What a powerful post. I’m sorry that you’ve been experiencing so much anger – I’ve been there to. It will pass and open up a new door to something great.
I think it is amazing you were able to share some of your most vulnerable emotions. I think it is only natural you would feel angry to see someone you love suffer, but you’re right love wins over anger!
I feel for you ((and Ken of course)) in this journey. You seem to have such a deep love though and I know you will make it through this anger stage in His time. Keep the prayers going .. I wish you both the best!
-Morgan
How 2 Wear It [] http://how2wearit.com
So sorry to hear about your struggles, I can’t even imagine how hard it must be to have a partner diagnosed with something serious and life changing. My heart goes out to you both and I hope Ken is able to find treatment to keep him in remission/symptom-free.
You are such a special and strong girl, I battle similar with my little brother and can’t imagine the hardship and strength if it was my own partner. Head up!
Thank you for being so vulnerable. We all experience anger, but are often too afraid to share. Keep feeling what you’re feeling and trusting that God’s character does not depend on how you feel about him or towards him.

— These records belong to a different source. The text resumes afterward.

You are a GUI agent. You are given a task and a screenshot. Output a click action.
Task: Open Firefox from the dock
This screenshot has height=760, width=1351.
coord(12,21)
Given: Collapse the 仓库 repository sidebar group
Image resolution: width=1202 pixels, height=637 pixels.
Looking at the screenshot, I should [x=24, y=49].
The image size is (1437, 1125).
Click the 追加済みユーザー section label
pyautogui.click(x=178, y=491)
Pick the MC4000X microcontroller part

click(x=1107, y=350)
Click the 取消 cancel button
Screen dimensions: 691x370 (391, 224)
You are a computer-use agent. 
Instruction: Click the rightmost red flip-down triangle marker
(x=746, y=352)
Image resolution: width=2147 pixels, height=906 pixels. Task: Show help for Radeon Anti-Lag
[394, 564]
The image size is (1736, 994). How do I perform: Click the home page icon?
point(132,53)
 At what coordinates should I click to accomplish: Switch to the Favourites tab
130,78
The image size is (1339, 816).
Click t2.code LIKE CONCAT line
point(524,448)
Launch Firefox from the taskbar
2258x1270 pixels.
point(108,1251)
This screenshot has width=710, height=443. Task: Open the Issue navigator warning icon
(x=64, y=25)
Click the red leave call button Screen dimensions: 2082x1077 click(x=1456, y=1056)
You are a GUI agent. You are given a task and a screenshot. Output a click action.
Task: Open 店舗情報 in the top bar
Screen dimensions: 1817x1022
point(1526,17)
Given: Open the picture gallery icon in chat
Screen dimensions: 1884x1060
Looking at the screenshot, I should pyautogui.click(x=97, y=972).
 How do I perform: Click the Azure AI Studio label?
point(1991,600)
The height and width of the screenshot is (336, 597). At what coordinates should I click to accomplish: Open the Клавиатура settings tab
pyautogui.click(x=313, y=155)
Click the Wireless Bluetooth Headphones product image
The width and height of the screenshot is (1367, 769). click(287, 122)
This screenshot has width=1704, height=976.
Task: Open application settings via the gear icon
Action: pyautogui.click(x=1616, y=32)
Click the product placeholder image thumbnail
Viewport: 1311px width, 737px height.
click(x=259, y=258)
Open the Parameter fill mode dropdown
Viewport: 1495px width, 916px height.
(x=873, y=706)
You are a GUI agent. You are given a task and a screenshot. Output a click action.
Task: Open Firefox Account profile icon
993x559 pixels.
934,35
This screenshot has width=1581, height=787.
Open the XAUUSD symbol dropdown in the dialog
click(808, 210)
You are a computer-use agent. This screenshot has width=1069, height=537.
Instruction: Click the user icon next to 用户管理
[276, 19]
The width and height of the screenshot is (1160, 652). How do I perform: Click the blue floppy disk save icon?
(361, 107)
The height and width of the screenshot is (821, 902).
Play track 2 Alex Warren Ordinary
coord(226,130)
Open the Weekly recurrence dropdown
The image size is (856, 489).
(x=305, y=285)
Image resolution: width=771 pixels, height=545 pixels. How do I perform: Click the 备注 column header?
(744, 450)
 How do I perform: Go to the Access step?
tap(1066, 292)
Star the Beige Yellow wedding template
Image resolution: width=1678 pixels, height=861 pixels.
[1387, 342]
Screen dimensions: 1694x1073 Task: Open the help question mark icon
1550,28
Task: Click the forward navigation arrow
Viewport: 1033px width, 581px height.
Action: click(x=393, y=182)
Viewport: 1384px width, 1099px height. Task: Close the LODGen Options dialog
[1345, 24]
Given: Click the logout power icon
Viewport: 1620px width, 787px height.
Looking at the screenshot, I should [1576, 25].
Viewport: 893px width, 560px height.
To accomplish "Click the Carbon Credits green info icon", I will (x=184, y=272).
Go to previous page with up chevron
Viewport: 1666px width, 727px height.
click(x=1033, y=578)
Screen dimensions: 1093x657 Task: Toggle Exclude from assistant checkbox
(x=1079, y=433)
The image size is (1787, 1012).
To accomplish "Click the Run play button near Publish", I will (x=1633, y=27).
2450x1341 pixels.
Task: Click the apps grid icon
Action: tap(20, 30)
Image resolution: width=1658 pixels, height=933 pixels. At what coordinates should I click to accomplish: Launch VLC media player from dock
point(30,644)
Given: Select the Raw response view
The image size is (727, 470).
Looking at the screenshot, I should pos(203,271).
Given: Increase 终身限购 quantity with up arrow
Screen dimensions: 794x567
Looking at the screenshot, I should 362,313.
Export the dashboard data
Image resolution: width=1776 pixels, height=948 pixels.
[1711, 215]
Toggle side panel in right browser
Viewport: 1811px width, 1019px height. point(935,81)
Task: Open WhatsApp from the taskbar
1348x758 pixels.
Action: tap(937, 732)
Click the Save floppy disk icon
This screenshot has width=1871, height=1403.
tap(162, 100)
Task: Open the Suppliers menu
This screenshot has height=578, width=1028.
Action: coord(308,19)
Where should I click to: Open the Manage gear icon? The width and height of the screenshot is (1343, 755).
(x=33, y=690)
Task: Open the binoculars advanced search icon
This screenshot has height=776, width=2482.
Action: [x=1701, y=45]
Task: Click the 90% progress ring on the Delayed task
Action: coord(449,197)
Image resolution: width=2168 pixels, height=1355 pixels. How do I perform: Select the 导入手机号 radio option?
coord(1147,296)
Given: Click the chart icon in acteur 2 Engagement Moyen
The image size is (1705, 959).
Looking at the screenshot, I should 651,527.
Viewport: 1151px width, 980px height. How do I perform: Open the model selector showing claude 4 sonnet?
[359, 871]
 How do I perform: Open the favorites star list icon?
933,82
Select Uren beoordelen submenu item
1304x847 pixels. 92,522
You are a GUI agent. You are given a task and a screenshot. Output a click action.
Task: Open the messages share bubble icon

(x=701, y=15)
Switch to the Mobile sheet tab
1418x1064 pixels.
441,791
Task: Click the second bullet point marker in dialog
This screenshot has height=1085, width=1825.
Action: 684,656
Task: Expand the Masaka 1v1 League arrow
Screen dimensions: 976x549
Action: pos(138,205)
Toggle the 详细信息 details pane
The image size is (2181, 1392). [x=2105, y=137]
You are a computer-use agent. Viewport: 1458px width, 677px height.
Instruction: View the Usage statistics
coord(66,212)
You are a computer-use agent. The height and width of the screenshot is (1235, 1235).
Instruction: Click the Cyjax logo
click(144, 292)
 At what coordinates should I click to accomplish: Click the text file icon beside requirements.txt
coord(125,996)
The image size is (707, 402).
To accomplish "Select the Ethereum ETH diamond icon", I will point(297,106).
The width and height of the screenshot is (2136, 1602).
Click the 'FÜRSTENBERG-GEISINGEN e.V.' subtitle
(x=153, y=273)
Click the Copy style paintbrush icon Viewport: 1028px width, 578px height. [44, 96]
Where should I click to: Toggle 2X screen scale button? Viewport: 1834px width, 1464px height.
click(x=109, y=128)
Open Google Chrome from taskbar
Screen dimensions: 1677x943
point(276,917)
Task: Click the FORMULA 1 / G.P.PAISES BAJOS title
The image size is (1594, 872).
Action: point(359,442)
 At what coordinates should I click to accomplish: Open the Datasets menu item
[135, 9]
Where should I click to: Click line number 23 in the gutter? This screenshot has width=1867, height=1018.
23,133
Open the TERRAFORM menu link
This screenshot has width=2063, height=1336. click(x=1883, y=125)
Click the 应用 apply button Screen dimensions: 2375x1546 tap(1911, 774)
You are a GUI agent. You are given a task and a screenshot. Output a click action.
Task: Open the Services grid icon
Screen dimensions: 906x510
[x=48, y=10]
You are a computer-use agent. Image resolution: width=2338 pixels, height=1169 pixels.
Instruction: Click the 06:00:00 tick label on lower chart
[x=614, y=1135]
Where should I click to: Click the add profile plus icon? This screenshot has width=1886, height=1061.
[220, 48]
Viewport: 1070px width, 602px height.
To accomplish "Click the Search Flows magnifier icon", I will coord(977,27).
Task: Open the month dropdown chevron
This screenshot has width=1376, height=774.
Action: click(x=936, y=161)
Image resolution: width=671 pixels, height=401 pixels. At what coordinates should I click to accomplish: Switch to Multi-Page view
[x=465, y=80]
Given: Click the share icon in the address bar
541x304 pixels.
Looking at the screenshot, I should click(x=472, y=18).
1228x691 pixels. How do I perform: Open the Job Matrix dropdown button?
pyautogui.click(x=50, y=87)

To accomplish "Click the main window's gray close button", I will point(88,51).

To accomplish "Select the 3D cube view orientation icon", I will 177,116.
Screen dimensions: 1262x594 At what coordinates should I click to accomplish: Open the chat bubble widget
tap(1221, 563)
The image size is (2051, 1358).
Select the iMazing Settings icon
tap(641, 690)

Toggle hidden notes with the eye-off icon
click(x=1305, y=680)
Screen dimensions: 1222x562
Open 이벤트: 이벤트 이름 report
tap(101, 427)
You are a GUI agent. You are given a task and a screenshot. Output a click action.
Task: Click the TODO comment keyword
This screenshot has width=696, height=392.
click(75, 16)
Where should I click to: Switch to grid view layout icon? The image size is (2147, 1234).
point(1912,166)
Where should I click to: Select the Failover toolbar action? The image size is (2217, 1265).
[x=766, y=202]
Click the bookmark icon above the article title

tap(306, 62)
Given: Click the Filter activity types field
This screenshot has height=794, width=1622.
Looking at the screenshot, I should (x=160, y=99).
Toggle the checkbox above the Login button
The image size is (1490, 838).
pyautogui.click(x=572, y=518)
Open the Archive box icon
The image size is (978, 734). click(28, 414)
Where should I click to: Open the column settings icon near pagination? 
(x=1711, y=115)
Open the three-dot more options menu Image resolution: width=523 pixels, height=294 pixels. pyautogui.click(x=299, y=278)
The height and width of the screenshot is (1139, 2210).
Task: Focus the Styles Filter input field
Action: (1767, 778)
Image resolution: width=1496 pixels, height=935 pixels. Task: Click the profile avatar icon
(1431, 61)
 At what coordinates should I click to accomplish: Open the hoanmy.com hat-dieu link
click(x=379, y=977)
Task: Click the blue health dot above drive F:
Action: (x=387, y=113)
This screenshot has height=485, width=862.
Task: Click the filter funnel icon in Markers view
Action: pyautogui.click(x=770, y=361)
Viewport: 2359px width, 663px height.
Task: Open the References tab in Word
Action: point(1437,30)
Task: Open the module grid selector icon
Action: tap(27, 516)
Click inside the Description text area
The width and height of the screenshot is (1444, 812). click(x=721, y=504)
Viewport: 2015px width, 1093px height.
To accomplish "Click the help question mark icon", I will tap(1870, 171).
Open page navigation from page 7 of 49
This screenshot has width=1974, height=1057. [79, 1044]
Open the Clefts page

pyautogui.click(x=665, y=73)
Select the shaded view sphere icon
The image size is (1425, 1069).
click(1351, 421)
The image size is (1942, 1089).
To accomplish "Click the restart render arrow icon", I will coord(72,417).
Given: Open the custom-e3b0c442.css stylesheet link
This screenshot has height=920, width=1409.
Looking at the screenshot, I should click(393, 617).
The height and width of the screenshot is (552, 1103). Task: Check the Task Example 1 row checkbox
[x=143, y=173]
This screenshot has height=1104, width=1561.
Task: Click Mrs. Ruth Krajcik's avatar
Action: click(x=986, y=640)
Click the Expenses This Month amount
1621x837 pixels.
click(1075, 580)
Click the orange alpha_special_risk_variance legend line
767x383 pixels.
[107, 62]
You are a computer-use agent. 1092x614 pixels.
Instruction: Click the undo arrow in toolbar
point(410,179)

Anger is important! It’s something everyone has to learn how to deal with anger in a healthy manner.
Shaguna
gold&hearts
Anger is something that really makes you understand things at times, it has a funny way of doing things, but it really makes you take a look at what you’re really feeling. I wish you and Ken the best of luck through these hard times.
I’m always amazed at how you can tell your story of how you’re overcoming struggles in such a humble way that can really touch us who are reading it. Thank you for sharing what you’re going through, Sara–your honesty is an amazing testimony.
So so incredible. I’m so glad I found your blog! You are so inspiring to me.